Word and element location records:
=-=-=

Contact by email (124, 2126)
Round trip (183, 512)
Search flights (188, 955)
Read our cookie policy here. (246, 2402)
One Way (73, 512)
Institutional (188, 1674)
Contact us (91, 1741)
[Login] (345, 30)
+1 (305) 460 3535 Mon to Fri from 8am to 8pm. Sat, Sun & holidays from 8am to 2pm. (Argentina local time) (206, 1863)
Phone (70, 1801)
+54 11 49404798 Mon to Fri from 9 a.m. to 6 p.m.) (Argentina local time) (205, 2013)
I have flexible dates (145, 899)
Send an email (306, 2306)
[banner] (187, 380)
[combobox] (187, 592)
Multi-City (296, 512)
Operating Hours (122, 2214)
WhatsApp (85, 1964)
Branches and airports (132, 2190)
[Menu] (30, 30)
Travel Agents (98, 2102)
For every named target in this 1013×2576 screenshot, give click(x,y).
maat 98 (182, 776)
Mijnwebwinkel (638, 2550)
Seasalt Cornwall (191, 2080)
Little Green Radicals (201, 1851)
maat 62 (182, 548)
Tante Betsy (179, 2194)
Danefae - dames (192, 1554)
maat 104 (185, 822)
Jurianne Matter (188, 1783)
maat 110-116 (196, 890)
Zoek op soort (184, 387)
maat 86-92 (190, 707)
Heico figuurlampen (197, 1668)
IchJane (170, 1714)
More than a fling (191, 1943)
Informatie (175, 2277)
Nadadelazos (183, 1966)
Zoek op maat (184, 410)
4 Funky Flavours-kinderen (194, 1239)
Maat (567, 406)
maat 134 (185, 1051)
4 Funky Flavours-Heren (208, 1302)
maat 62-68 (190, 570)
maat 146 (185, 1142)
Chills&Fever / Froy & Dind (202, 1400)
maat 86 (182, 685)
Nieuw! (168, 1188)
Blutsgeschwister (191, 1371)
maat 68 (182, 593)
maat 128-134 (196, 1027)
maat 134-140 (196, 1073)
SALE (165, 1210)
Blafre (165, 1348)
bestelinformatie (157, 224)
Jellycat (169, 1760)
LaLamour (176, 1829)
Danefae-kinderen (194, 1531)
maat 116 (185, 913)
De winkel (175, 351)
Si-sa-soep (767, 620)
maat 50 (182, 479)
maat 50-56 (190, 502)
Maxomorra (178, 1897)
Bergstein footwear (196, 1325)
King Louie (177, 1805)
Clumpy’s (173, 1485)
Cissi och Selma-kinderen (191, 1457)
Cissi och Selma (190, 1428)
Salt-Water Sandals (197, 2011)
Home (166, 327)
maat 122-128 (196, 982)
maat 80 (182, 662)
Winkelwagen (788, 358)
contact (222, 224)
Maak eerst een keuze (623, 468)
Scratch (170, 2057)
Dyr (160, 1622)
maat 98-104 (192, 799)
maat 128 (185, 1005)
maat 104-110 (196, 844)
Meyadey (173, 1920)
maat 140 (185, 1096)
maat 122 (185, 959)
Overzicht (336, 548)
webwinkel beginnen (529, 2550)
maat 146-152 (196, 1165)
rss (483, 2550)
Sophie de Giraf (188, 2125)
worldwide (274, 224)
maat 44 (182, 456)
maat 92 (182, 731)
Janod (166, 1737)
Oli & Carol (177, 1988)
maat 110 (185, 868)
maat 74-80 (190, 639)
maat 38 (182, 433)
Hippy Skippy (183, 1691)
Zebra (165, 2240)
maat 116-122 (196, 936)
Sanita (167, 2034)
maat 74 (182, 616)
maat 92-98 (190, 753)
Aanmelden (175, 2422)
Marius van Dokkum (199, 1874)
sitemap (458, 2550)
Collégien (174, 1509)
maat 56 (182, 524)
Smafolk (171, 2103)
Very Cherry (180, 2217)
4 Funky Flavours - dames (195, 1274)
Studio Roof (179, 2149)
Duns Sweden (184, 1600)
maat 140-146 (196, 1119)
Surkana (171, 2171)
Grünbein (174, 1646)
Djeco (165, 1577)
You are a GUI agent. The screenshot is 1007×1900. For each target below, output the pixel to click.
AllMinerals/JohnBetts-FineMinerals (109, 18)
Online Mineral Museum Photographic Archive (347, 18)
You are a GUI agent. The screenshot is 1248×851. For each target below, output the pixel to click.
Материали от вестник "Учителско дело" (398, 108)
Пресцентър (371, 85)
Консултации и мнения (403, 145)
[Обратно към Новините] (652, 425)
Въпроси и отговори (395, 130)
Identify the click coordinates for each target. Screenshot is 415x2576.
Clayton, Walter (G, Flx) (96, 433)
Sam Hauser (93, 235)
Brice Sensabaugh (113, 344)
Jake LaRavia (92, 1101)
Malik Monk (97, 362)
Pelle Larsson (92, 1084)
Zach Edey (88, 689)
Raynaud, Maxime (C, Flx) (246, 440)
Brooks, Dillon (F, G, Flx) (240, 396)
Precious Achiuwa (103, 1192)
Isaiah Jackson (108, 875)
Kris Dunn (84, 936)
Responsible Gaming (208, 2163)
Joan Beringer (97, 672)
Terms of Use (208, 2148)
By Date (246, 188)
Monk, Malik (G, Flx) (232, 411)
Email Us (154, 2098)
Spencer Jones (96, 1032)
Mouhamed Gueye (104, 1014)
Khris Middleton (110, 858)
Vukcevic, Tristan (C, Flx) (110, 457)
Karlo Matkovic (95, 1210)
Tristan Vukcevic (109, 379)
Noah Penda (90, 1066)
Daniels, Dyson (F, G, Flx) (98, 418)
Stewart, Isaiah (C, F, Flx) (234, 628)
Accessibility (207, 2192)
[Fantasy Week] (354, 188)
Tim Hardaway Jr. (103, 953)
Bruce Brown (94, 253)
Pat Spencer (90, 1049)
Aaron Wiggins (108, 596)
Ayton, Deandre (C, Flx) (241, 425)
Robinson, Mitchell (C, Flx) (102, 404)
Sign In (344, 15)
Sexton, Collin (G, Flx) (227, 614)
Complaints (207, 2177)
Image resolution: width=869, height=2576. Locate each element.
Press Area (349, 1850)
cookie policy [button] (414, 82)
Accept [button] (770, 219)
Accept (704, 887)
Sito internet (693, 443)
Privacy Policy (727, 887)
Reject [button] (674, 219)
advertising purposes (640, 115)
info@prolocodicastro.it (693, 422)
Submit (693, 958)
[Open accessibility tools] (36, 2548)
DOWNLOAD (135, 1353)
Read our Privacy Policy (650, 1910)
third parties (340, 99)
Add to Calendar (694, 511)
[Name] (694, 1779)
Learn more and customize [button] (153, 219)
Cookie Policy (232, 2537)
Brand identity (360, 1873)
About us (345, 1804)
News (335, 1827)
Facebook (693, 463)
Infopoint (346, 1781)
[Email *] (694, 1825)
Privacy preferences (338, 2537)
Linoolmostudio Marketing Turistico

=-=-=

• Exercise
Rewrite all of the records above, switching "Round trip" to "Return trip" and keeping every other character unchanged.

• Solution for this exercise
Contact by email (124, 2126)
Return trip (183, 512)
Search flights (188, 955)
Read our cookie policy here. (246, 2402)
One Way (73, 512)
Institutional (188, 1674)
Contact us (91, 1741)
[Login] (345, 30)
+1 (305) 460 3535 Mon to Fri from 8am to 8pm. Sat, Sun & holidays from 8am to 2pm. (Argentina local time) (206, 1863)
Phone (70, 1801)
+54 11 49404798 Mon to Fri from 9 a.m. to 6 p.m.) (Argentina local time) (205, 2013)
I have flexible dates (145, 899)
Send an email (306, 2306)
[banner] (187, 380)
[combobox] (187, 592)
Multi-City (296, 512)
Operating Hours (122, 2214)
WhatsApp (85, 1964)
Branches and airports (132, 2190)
[Menu] (30, 30)
Travel Agents (98, 2102)
For every named target in this 1013×2576 screenshot, give click(x,y).
maat 98 (182, 776)
Mijnwebwinkel (638, 2550)
Seasalt Cornwall (191, 2080)
Little Green Radicals (201, 1851)
maat 62 (182, 548)
Tante Betsy (179, 2194)
Danefae - dames (192, 1554)
maat 104 (185, 822)
Jurianne Matter (188, 1783)
maat 110-116 (196, 890)
Zoek op soort (184, 387)
maat 86-92 (190, 707)
Heico figuurlampen (197, 1668)
IchJane (170, 1714)
More than a fling (191, 1943)
Informatie (175, 2277)
Nadadelazos (183, 1966)
Zoek op maat (184, 410)
4 Funky Flavours-kinderen (194, 1239)
Maat (567, 406)
maat 134 (185, 1051)
4 Funky Flavours-Heren (208, 1302)
maat 62-68 (190, 570)
maat 146 (185, 1142)
Chills&Fever / Froy & Dind (202, 1400)
maat 86 (182, 685)
Nieuw! (168, 1188)
Blutsgeschwister (191, 1371)
maat 68 (182, 593)
maat 128-134 (196, 1027)
maat 134-140 (196, 1073)
SALE (165, 1210)
Blafre (165, 1348)
bestelinformatie (157, 224)
Jellycat (169, 1760)
LaLamour (176, 1829)
Danefae-kinderen (194, 1531)
maat 116 (185, 913)
De winkel (175, 351)
Si-sa-soep (767, 620)
maat 50 (182, 479)
maat 50-56 (190, 502)
Maxomorra (178, 1897)
Bergstein footwear (196, 1325)
King Louie (177, 1805)
Clumpy’s (173, 1485)
Cissi och Selma-kinderen (191, 1457)
Cissi och Selma (190, 1428)
Salt-Water Sandals (197, 2011)
Home (166, 327)
maat 122-128 (196, 982)
maat 80 (182, 662)
Winkelwagen (788, 358)
contact (222, 224)
Maak eerst een keuze (623, 468)
Scratch (170, 2057)
Dyr (160, 1622)
maat 98-104 (192, 799)
maat 128 (185, 1005)
maat 104-110 (196, 844)
Meyadey (173, 1920)
maat 140 (185, 1096)
maat 122 (185, 959)
Overzicht (336, 548)
webwinkel beginnen (529, 2550)
maat 146-152 (196, 1165)
rss (483, 2550)
Sophie de Giraf (188, 2125)
worldwide (274, 224)
maat 44 (182, 456)
maat 92 (182, 731)
Janod (166, 1737)
Oli & Carol (177, 1988)
maat 110 (185, 868)
maat 74-80 (190, 639)
maat 38 (182, 433)
Hippy Skippy (183, 1691)
Zebra (165, 2240)
maat 116-122 (196, 936)
Sanita (167, 2034)
maat 74 (182, 616)
maat 92-98 (190, 753)
Aanmelden (175, 2422)
Marius van Dokkum (199, 1874)
sitemap (458, 2550)
Collégien (174, 1509)
maat 56 (182, 524)
Smafolk (171, 2103)
Very Cherry (180, 2217)
4 Funky Flavours - dames (195, 1274)
Studio Roof (179, 2149)
Duns Sweden (184, 1600)
maat 140-146 (196, 1119)
Surkana (171, 2171)
Grünbein (174, 1646)
Djeco (165, 1577)
You are a GUI agent. The screenshot is 1007×1900. For each target below, output the pixel to click.
AllMinerals/JohnBetts-FineMinerals (109, 18)
Online Mineral Museum Photographic Archive (347, 18)
You are a GUI agent. The screenshot is 1248×851. For each target below, output the pixel to click.
Материали от вестник "Учителско дело" (398, 108)
Пресцентър (371, 85)
Консултации и мнения (403, 145)
[Обратно към Новините] (652, 425)
Въпроси и отговори (395, 130)
Identify the click coordinates for each target. Screenshot is 415x2576.
Clayton, Walter (G, Flx) (96, 433)
Sam Hauser (93, 235)
Brice Sensabaugh (113, 344)
Jake LaRavia (92, 1101)
Malik Monk (97, 362)
Pelle Larsson (92, 1084)
Zach Edey (88, 689)
Raynaud, Maxime (C, Flx) (246, 440)
Brooks, Dillon (F, G, Flx) (240, 396)
Precious Achiuwa (103, 1192)
Isaiah Jackson (108, 875)
Kris Dunn (84, 936)
Responsible Gaming (208, 2163)
Joan Beringer (97, 672)
Terms of Use (208, 2148)
By Date (246, 188)
Monk, Malik (G, Flx) (232, 411)
Email Us (154, 2098)
Spencer Jones (96, 1032)
Mouhamed Gueye (104, 1014)
Khris Middleton (110, 858)
Vukcevic, Tristan (C, Flx) (110, 457)
Karlo Matkovic (95, 1210)
Tristan Vukcevic (109, 379)
Noah Penda (90, 1066)
Daniels, Dyson (F, G, Flx) (98, 418)
Stewart, Isaiah (C, F, Flx) (234, 628)
Accessibility (207, 2192)
[Fantasy Week] (354, 188)
Tim Hardaway Jr. (103, 953)
Bruce Brown (94, 253)
Pat Spencer (90, 1049)
Aaron Wiggins (108, 596)
Ayton, Deandre (C, Flx) (241, 425)
Robinson, Mitchell (C, Flx) (102, 404)
Sign In (344, 15)
Sexton, Collin (G, Flx) (227, 614)
Complaints (207, 2177)
Image resolution: width=869, height=2576. Locate each element.
Press Area (349, 1850)
cookie policy [button] (414, 82)
Accept [button] (770, 219)
Accept (704, 887)
Sito internet (693, 443)
Privacy Policy (727, 887)
Reject [button] (674, 219)
advertising purposes (640, 115)
info@prolocodicastro.it (693, 422)
Submit (693, 958)
[Open accessibility tools] (36, 2548)
DOWNLOAD (135, 1353)
Read our Privacy Policy (650, 1910)
third parties (340, 99)
Add to Calendar (694, 511)
[Name] (694, 1779)
Learn more and customize [button] (153, 219)
Cookie Policy (232, 2537)
Brand identity (360, 1873)
About us (345, 1804)
News (335, 1827)
Facebook (693, 463)
Infopoint (346, 1781)
[Email *] (694, 1825)
Privacy preferences (338, 2537)
Linoolmostudio Marketing Turistico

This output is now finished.